Año tras año me pregunto cómo es que estas casas no se desploman sobre la cabeza de sus habitantes, y de dónde saldrá el dinero para restaurarlas de manera correcta, de modo que no se pierda este patrimonio histórico y visual inigualable. Y siempre tengo el ominoso presentimiento de que a la administración municipal le resultará más fácil derribarlas y vender los valiosos solares para nuevas construcciones. Durante el Año del Covid, cuando las preocupaciones perentorias estaban en otra parte, aquí, como en muchos otros lugares y casos, se confirmó este último presentimiento.
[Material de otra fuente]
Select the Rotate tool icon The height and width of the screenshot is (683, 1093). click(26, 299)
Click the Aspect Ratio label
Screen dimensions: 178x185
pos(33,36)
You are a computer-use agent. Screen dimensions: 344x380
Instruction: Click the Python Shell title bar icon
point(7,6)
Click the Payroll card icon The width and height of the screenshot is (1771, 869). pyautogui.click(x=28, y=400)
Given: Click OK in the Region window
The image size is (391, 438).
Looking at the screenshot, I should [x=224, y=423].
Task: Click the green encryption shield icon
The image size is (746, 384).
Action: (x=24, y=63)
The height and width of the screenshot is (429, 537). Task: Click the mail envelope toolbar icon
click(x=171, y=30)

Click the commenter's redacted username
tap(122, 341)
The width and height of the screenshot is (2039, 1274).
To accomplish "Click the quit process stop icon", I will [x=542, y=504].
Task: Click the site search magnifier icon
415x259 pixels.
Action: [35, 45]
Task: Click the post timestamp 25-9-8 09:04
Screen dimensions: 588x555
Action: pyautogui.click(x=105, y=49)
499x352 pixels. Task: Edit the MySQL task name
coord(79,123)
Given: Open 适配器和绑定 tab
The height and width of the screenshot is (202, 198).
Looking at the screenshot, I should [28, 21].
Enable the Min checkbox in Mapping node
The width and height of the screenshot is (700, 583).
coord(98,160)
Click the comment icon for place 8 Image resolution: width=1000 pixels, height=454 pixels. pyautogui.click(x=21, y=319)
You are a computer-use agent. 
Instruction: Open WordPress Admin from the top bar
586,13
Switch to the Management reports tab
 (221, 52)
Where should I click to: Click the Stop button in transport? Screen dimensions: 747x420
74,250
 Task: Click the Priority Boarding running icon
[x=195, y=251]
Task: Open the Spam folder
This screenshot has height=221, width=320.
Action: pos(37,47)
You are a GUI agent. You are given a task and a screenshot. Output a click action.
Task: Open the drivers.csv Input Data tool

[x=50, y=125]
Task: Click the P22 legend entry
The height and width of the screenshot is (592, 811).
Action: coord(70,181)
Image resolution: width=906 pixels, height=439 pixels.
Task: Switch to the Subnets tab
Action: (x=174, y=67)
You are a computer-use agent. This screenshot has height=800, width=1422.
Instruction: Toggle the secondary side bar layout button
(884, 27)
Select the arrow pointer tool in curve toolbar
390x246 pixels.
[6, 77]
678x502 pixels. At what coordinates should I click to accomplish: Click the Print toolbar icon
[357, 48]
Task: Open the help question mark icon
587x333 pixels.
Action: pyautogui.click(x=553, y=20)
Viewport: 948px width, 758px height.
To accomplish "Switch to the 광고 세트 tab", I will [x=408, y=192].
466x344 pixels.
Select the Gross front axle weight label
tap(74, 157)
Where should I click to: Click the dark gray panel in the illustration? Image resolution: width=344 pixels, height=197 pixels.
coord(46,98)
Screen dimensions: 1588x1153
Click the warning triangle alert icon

Al caminar por las calles de Tiflis se ve un número llamativamente alto de solares recién vaciados donde todavía en 2019 se desmoronaban viejas casas hermosísimas.
El viejo Tiflis que retrató la pintora de vanguardia Elene Ajvlediani se pierde cada vez más. Acabo de comprar un álbum antiguo suyo en el mercadillo. Lo comentaré pronto.
Además hay muchas nuevas instalaciones modernas y soluciones híbridas, como en la plaza Lado Gudiashvili, centro del Kala bajo. La administración de la ciudad ha intentado vender en varias ocasiones este valioso lugar a especuladores inmobiliarios, pero los habitantes de Tbilisi protestan con manifestaciones y cadenas humanas. Finalmente, en 2018, el gobierno municipal puso en marcha un programa de rehabilitación llamado «Nuevo Tiflis», destinado a restaurar 28 casas hermosas e históricamente importantes en y alrededor de la plaza. El resultado de la restauración, que tuvo lugar el año pasado sin protesta alguna, es una especie de parque temático, como acabo de comprobar. Las nuevas fachadas son bonitas y acogedoras, pero no reproducen necesariamente el aspecto original. En muchos lugares son a todas luces escaparates estériles, compuestos a partir de los elementos atmosféricos habituales del viejo Tbilisi. Y los edificios en realidad fueron en su mayoría completamente vaciados y construidos de nuevo. El resultado será probablemente convincente para la mayoría de los turistas, pero mis conocidos de Tbilisi, que se han quejado amargamente, y yo mismo echaremos de menos el antiguo aspecto histórico de la plaza y de las casas, los pequeños detalles llenos de vida como la panadería tradicional de la esquina de la calle Tbileli, donde se podía observar el trabajo a través de las ventanas del sótano, o el café PurPur de la esquina de la calle del Catolicós Antón, amueblado con la generosidad de la cultura burguesa de fin de siglo y dotado de un balcón lleno de recuerdos. El mosaico que hice durante mi penúltimo viaje a Tbilisi, en 2019, intenta recoger el antiguo ambiente de la plaza.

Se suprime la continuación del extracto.